**Activity**
Would you transcribe the line that holds "Image resolution: width=532" and all the lines below it, through the final one, exactly and with nothing else?

Stored data entries:
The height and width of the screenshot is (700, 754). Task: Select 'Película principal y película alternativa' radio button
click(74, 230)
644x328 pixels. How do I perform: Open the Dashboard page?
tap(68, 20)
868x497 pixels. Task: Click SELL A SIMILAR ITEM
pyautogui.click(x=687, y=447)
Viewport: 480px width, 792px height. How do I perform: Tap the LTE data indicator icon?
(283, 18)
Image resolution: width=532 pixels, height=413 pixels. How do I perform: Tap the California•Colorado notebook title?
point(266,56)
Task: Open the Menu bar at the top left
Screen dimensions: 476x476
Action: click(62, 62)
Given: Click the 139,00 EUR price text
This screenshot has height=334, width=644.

**Solution to this problem**
Image resolution: width=532 pixels, height=413 pixels. How do I perform: Tap the California•Colorado notebook title?
point(266,56)
Task: Open the Menu bar at the top left
Screen dimensions: 476x476
Action: click(62, 62)
Given: Click the 139,00 EUR price text
This screenshot has height=334, width=644.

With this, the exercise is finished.